Repubblica 9.10.17
Promesse e divorzio
Cento giorni di equivoci finiti a tweet in faccia
di Concetto Vecchio
ROMA.
«Pisapia se n’è ghiuto e soli ci ha lasciato», lo irride Enrico Rossi
su Facebook, usando le stesse velenose parole che Palmiro Togliatti
riservò a Elio Vittorini quando lo scrittore di Conversazione in Sicilia
disse di non sentirsi più comunista. Non si sono mai capiti, Giuliano
Pisapia e i bersaniani, in questa unione di convenienze inconciliabili,
tra l’aspirazione dell’ex sindaco di Milano a creare una forza larga a
sinistra - per poi allearsi con il Pd - e la necessità di Mdp di avere
un leader, per andare poi contro il Pd. Cento giorni dopo il viaggio,
iniziato il 1° luglio in piazza Santi Apostoli, tra la banda de “I sei
ottavi” che suona “Io ci sto” di Rino Gaetano e la benedizione ai “cari
compagni e care compagne” di Sabrina Ferrilli, è già finito. Pisapia ora
si allontana da Roberto Speranza e dal suo «partitino del 3 per cento» e
Gotor gli replica al curaro su Twitter: «Ricambio gli auguri di buon
viaggio a Giuliano Pisapia rimanendo in speranzosa attesa del suo
partitone».
Il nome del nuovo soggetto era una promessa d’amore:
“Insieme”. Bersani posò paterno le mani sulle spalle di Pisapia, che
aveva citato don Milani e disse: «Non faremo primarie, il leader c’è
già: Giuliano». Ma che la rotta sarebbe stata più perigliosa del
previsto si capì dal fatto che Pisapia, a differenza di D’Alema, non
volle a bordo né Sinistra italiana né Tomaso Montanari. E fu la prima
crepa. Poi il 21 luglio Pisapia andò alla Festa dell’Unità, abbracciò
sul palco Maria Elena Boschi, disse «qua mi sono sempre sentito a casa
mia». «Boschi non l’abbracciavamo prima non l’abbracciamo adesso», diede
fuoco alle polveri il senatore bersaniano Federico Fornaro e la pioggia
di riprovazione sui
social fu tale che Giuliano, piccatissimo,
cancellò la riunione con Speranza già fissata a Roma qualche giorno
dopo. Iniziarono giorni difficili. Poi il 3 agosto, prima del rompete le
righe agostano, Pisapia e Speranza fecero pace annunciando «una grande
assemblea democratica » per ottobre, per «fare un soggetto nuovo». Un
nuovo partito, per Mdp, una cosa più leggera, per Campo progressista.

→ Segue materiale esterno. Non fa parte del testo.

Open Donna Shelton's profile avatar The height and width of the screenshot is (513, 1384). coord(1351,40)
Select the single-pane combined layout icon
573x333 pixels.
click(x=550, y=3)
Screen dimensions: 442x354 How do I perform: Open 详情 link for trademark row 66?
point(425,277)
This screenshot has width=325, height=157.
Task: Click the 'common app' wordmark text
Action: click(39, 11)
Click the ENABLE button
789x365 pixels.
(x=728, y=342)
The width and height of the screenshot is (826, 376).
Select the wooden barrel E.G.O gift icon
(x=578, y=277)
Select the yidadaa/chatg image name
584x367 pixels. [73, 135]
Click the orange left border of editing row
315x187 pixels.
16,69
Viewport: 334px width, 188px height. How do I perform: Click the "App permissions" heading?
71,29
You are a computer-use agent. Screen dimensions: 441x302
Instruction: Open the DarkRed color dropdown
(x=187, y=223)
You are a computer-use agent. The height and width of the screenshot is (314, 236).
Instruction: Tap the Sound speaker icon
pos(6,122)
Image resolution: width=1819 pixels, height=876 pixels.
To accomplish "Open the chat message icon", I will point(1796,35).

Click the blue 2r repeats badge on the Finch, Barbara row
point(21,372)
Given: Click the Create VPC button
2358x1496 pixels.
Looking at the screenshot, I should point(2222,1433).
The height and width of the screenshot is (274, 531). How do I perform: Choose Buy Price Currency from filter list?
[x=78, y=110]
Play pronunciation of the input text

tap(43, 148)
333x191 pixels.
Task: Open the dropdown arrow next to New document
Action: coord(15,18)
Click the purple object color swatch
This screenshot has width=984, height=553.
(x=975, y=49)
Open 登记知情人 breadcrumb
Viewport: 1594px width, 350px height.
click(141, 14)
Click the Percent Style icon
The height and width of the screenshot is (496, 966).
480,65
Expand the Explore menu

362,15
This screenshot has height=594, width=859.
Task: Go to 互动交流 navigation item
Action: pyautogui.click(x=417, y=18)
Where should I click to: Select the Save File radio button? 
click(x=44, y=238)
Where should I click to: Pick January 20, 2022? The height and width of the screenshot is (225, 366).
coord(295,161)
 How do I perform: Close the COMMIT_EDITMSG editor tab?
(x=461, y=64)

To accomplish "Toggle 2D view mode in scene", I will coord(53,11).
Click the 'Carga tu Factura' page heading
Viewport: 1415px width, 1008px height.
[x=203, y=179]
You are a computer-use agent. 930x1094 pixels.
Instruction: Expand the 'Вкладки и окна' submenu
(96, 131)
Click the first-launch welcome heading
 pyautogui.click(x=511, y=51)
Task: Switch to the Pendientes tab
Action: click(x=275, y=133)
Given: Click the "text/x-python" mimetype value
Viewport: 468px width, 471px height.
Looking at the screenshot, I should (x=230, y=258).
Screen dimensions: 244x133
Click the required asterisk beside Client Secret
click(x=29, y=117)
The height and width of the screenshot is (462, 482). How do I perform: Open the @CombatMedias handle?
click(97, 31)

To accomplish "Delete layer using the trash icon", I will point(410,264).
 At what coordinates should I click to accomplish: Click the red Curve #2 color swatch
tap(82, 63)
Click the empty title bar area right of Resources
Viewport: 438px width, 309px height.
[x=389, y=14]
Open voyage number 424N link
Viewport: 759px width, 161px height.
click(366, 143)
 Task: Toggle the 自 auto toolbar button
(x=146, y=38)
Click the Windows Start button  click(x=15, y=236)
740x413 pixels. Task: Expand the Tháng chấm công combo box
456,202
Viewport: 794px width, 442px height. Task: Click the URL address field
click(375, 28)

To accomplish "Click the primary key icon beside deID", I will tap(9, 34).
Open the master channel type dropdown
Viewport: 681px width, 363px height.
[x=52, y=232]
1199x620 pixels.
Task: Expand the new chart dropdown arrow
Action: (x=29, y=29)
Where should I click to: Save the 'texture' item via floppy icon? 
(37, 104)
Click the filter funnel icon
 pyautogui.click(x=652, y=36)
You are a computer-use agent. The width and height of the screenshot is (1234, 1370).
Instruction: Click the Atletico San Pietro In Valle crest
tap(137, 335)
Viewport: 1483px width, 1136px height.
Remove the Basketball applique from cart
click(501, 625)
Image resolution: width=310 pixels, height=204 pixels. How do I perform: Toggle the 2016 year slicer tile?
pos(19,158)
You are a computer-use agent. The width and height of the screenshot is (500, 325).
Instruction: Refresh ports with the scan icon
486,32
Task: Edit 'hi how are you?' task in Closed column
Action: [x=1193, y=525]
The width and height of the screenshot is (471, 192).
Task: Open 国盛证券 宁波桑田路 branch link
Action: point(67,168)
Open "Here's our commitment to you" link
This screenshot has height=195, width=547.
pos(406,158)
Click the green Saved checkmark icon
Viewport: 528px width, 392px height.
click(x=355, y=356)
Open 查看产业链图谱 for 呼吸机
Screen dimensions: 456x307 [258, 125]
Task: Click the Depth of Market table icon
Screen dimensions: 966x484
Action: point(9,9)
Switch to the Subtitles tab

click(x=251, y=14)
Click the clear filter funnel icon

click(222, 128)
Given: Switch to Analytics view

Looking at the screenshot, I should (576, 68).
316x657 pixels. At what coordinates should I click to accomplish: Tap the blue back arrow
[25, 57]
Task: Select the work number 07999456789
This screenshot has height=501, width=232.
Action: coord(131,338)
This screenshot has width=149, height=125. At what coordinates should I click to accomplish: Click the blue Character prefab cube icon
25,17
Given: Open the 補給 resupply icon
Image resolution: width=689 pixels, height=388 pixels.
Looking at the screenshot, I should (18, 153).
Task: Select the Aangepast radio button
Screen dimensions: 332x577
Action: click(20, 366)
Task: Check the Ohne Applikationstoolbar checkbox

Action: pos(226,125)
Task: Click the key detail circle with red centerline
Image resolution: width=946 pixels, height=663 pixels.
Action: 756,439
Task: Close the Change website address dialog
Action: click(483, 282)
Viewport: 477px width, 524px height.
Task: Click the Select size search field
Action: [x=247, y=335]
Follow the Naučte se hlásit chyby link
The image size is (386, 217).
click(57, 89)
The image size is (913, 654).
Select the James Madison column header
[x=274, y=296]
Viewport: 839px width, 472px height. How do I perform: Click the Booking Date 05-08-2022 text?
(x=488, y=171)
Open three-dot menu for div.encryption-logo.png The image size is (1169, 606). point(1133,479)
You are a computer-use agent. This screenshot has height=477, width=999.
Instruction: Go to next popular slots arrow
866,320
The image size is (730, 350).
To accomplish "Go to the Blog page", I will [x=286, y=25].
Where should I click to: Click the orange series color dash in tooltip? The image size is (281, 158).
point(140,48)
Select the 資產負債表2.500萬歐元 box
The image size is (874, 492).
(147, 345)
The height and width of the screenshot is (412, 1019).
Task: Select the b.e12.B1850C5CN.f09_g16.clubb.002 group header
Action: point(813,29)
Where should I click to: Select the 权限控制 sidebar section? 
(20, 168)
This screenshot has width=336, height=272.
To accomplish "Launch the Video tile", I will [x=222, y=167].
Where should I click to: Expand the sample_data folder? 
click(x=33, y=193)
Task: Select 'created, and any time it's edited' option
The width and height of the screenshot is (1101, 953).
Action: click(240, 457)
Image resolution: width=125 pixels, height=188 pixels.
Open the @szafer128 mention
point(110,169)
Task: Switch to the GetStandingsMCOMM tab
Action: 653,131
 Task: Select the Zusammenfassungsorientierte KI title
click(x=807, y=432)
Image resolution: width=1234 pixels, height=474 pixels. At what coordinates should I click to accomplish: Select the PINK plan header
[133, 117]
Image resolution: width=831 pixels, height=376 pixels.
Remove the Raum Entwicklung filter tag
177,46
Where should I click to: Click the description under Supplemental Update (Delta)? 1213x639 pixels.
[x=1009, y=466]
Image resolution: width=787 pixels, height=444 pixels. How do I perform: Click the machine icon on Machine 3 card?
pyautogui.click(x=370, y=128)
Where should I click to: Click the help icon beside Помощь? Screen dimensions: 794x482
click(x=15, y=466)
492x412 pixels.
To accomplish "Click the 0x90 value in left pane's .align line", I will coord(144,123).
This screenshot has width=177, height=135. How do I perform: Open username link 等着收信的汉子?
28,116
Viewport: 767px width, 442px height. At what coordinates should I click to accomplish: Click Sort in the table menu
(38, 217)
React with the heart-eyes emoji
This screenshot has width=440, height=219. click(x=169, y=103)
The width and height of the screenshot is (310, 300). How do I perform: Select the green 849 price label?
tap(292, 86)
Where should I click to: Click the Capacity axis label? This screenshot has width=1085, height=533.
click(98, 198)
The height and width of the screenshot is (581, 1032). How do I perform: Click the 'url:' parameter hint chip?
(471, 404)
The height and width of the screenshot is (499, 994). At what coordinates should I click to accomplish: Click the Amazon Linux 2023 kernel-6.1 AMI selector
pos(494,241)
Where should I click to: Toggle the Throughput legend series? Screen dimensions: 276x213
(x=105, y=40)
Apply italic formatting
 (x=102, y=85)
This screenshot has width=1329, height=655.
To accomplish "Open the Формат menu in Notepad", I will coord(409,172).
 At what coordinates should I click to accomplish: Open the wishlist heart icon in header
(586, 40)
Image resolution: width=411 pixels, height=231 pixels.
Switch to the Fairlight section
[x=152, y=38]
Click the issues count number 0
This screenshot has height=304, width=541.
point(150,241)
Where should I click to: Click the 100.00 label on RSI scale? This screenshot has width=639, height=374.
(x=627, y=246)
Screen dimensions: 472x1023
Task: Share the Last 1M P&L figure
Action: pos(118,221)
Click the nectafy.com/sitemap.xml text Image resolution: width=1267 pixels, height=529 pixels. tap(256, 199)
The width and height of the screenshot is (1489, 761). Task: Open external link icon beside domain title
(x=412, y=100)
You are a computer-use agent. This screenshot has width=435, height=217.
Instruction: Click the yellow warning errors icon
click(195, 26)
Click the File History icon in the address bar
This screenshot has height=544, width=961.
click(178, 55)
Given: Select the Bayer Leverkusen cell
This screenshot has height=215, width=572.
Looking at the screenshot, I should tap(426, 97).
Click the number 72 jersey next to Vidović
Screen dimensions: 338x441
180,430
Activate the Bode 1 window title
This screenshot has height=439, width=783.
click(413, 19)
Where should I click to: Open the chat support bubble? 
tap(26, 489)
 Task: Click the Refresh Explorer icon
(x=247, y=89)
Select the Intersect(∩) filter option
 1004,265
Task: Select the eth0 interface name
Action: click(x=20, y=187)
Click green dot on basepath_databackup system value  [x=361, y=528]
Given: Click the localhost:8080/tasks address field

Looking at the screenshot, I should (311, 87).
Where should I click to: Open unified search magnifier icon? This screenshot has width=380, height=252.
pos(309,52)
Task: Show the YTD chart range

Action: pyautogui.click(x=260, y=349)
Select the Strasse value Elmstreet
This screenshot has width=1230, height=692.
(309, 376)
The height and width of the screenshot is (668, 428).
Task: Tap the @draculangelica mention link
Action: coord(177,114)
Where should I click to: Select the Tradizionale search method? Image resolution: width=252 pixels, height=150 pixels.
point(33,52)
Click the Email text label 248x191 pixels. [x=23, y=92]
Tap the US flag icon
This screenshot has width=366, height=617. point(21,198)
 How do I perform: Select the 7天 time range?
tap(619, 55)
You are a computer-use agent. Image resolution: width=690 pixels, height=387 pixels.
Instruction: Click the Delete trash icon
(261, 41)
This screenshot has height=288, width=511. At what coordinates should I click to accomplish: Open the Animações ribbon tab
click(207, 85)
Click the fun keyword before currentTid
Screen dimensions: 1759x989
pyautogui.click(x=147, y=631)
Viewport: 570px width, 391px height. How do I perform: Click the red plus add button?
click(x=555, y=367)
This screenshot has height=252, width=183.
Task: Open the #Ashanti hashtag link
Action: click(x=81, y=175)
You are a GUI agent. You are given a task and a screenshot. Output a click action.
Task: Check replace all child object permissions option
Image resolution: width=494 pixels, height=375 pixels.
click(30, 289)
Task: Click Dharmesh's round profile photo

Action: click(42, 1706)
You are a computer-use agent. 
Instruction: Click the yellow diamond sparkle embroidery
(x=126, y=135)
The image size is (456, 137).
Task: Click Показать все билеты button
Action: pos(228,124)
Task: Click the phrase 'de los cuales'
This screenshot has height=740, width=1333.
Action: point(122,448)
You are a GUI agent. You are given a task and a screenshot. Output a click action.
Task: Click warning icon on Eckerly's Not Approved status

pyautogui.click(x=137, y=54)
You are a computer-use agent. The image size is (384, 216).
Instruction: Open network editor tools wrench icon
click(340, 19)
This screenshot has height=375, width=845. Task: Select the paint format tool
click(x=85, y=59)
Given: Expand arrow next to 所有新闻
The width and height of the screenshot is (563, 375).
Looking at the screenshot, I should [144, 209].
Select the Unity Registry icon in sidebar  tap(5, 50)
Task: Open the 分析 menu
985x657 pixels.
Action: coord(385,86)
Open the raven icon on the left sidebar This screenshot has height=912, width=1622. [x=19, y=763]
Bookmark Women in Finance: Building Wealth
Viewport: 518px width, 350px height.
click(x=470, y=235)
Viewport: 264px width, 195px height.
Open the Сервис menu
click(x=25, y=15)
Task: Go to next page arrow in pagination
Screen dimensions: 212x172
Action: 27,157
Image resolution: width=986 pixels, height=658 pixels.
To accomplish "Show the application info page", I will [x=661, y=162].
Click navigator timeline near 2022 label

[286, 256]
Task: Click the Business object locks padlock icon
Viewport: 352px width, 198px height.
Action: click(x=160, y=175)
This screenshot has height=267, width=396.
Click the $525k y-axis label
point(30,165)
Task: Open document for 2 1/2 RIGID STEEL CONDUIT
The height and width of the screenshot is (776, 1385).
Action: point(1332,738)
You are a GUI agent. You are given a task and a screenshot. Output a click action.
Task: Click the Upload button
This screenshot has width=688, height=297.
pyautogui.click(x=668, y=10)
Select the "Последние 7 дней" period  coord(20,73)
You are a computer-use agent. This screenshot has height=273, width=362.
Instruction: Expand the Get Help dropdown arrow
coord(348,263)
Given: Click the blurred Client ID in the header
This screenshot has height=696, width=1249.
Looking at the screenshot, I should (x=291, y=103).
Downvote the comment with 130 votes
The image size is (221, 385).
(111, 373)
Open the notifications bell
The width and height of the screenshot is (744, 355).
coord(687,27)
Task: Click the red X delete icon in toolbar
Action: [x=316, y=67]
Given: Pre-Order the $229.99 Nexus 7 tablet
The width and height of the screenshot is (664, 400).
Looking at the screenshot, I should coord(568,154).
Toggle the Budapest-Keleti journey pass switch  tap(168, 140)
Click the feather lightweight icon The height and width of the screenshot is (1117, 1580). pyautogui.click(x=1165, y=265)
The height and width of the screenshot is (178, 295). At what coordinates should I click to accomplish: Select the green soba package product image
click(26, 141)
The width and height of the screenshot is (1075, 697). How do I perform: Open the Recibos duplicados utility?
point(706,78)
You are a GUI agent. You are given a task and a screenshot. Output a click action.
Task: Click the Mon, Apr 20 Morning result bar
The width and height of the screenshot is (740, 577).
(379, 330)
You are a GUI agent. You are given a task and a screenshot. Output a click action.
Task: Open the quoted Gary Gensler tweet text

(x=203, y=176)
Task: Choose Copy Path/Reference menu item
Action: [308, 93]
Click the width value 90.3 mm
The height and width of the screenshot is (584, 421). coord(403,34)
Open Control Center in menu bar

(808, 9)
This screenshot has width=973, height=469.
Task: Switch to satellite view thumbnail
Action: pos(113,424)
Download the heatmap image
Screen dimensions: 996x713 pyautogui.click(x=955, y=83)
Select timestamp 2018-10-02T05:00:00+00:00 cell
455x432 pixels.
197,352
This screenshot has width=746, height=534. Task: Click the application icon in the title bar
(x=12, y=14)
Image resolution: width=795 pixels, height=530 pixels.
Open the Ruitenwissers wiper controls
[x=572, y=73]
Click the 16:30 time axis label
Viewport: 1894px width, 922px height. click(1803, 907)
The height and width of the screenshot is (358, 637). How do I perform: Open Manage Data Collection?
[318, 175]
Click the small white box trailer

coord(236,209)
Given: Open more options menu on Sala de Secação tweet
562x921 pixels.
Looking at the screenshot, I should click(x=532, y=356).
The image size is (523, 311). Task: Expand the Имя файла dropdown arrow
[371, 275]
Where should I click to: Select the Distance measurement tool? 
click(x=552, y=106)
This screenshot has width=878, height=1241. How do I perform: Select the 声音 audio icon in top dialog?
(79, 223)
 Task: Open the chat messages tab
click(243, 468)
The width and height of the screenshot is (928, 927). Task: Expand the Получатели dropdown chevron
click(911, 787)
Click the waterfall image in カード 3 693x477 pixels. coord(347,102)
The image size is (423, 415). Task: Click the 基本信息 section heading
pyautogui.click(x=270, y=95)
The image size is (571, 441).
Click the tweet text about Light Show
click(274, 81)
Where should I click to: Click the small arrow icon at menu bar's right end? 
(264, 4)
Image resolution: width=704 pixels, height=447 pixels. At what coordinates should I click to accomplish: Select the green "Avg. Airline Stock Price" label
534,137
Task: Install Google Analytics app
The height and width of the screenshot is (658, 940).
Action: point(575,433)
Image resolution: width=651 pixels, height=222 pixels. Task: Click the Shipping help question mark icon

Senza Renzi, per Mdp, con Renzi per Pisapia. Poteva mai durare?
Poi
sorse un altro problema: Pisapia cominciò a soffrire il protagonismo di
D’Alema. Si capì sulle candidature in Sicilia. D’Alema scelse Claudio
Fava, mentre Pisapia puntò sul rettore Micari, il candidato dei renziani
scovato da Leoluca Orlando. «Noi siamo coerenti, Pisapia speriamo», fu
il giudizio sull’operazione dell’ex premier. Era il 2 settembre. Poi
rilasciò un’intervista nella quale chiese più coraggio, ricordandogli il
suo peccato d’origine di ex rifondarolo. Pisapia non la prese
benissimo. E ai microfoni di Massimo Giannini su Radio Capital, definì
D’Alema «divisivo», e gli chiese sic et simpliciter di fare «un passo di
fianco». I dalemiani reagirono in massa. Erano ormai come quelle coppie
che si tirano addosso i piatti.
Giunti al dunque del Def, ovvero
sul terreno concreto delle scelte, Mdp votò no, Bruno Tabacci sì. Era il
preannuncio di divorzio. A Ravenna, l’altra sera, Pisapia sigillò la
serata della ennesima riconciliazione con un sardonico «il leader sei
tu», rivolto a uno stupito Vasco Errani, uno dei capi della ditta, che
alla fine lo rincorse nel parcheggio della festa dell’Unità in cerca di
spiegazioni, e basta questa scena finale per sigillare i titoli di coda
di un brutto film.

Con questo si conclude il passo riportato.